◆ **YOUR OBJECTIVE**: Your job is to set down the stretch of entries that opens with the line containing "This screenshot has width=1064, height=774." and closes with the line containing "Given: Check the". Keep both end lines, copy each exactly, and add nothing.

◆ **MATERIAL FOR THIS TASK**:
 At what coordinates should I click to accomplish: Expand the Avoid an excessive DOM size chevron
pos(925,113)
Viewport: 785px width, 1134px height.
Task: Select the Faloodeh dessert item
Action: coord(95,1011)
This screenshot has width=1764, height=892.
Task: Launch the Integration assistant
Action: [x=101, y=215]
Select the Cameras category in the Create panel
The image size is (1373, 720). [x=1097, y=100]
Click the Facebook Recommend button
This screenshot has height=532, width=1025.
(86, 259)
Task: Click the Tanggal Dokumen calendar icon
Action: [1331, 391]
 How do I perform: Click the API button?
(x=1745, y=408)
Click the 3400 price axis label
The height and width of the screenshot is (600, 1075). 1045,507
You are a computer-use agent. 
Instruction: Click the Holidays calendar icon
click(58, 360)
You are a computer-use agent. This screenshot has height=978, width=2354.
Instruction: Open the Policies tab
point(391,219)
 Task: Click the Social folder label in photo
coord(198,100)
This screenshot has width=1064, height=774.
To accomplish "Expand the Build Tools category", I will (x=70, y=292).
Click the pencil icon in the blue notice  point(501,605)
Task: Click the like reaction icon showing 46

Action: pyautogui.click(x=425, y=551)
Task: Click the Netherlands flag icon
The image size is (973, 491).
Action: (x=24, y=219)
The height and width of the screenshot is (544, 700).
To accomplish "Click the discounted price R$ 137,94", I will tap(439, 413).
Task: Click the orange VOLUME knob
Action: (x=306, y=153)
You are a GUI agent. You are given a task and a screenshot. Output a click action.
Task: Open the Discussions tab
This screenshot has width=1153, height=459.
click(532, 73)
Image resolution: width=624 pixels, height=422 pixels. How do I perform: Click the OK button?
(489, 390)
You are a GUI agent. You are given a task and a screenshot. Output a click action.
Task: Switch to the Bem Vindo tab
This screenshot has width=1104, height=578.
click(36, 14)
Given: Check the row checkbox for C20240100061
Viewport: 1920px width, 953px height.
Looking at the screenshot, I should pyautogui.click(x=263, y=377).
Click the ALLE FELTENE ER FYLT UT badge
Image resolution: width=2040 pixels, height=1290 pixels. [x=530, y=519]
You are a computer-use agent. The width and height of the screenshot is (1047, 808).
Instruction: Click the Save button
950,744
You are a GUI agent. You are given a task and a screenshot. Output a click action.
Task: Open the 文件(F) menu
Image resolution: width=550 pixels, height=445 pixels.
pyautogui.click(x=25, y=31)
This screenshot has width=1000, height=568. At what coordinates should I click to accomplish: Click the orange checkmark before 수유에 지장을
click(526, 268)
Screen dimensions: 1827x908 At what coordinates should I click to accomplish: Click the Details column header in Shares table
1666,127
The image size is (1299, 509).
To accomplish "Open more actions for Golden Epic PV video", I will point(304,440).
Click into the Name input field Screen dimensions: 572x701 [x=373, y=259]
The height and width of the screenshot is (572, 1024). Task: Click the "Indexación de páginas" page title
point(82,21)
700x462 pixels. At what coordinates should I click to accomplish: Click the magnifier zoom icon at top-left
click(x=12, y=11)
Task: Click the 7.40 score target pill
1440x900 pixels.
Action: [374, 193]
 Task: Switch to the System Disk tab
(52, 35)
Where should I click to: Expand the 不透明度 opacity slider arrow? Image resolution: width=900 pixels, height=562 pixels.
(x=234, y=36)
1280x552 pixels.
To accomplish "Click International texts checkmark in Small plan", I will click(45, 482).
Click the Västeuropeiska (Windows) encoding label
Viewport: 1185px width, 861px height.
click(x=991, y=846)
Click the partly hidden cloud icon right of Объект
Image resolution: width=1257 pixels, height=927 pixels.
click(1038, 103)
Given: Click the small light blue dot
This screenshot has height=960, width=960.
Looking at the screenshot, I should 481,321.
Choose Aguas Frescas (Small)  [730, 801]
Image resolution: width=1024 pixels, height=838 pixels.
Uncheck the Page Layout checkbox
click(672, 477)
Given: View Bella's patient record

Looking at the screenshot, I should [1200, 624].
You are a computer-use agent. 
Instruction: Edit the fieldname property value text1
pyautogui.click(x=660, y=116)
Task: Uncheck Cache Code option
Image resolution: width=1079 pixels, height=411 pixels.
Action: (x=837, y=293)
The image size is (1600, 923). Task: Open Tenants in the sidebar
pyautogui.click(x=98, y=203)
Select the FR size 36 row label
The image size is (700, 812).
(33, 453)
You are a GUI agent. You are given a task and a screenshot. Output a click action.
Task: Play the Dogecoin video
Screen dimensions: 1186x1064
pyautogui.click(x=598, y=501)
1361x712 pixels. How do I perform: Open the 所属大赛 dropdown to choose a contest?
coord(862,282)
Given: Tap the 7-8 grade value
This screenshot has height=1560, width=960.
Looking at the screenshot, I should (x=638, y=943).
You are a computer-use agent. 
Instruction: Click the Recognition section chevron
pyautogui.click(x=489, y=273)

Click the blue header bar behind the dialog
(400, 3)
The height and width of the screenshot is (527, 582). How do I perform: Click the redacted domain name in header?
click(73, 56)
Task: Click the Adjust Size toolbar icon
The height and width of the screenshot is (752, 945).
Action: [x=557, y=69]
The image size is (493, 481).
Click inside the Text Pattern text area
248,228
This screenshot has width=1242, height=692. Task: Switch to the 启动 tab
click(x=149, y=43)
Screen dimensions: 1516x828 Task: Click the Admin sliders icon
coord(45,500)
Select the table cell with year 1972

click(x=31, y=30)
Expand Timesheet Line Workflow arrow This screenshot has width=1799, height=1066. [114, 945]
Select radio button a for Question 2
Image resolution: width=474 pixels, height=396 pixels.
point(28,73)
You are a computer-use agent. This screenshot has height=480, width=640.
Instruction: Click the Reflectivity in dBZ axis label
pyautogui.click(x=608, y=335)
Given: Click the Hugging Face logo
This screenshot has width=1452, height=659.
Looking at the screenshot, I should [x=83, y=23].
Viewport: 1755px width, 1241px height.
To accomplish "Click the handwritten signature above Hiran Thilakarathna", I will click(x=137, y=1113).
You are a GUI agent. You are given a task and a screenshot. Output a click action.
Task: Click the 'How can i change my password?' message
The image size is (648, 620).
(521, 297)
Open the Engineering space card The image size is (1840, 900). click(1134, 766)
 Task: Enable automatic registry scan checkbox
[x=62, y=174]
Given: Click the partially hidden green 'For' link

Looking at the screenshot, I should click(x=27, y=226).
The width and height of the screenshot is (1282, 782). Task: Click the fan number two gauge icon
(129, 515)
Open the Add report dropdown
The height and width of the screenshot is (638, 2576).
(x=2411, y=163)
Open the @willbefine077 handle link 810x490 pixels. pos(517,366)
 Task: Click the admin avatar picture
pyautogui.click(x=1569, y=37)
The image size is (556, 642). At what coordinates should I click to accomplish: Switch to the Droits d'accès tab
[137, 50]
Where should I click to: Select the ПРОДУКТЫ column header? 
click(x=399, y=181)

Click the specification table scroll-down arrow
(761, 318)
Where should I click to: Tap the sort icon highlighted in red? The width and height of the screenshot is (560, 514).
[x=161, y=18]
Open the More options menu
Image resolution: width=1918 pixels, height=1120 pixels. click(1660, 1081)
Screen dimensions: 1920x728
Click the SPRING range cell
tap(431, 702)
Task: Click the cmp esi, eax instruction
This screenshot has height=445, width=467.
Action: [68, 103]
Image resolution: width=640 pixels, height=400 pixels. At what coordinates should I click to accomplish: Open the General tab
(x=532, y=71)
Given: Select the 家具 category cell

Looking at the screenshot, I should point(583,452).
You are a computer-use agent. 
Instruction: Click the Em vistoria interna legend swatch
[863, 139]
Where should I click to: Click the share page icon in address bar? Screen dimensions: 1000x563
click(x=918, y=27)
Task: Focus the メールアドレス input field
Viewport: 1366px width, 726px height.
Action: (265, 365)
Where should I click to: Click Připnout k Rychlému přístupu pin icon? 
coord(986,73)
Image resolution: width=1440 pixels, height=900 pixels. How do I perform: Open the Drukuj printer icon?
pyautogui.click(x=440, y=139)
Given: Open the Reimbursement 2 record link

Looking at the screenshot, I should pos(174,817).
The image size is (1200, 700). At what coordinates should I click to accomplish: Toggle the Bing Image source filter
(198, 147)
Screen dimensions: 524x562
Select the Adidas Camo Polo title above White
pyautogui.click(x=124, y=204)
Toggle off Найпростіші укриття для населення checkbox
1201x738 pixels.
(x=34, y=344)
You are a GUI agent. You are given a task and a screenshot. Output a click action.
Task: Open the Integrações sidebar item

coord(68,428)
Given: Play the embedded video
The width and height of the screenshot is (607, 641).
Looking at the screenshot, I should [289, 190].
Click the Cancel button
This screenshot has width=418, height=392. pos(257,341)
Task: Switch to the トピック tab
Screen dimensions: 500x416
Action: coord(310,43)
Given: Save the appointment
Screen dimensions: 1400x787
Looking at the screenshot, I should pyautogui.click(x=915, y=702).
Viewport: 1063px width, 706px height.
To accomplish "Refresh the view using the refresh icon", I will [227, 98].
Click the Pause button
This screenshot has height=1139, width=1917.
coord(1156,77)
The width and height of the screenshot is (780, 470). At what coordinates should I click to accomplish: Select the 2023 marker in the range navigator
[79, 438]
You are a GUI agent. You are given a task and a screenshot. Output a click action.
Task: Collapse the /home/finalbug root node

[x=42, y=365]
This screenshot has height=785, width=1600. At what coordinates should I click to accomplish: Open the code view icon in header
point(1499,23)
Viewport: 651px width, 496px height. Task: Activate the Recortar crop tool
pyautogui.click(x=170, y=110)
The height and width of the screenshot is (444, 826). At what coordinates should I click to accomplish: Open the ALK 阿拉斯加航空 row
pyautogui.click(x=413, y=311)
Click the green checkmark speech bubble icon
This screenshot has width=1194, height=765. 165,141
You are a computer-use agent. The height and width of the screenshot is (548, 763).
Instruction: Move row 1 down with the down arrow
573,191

◆ **PROBLEM SOLUTION**:
This screenshot has width=1064, height=774.
To accomplish "Expand the Build Tools category", I will (x=70, y=292).
Click the pencil icon in the blue notice  point(501,605)
Task: Click the like reaction icon showing 46

Action: pyautogui.click(x=425, y=551)
Task: Click the Netherlands flag icon
The image size is (973, 491).
Action: (x=24, y=219)
The height and width of the screenshot is (544, 700).
To accomplish "Click the discounted price R$ 137,94", I will tap(439, 413).
Task: Click the orange VOLUME knob
Action: (x=306, y=153)
You are a GUI agent. You are given a task and a screenshot. Output a click action.
Task: Open the Discussions tab
This screenshot has width=1153, height=459.
click(532, 73)
Image resolution: width=624 pixels, height=422 pixels. How do I perform: Click the OK button?
(489, 390)
You are a GUI agent. You are given a task and a screenshot. Output a click action.
Task: Switch to the Bem Vindo tab
This screenshot has width=1104, height=578.
click(36, 14)
Given: Check the row checkbox for C20240100061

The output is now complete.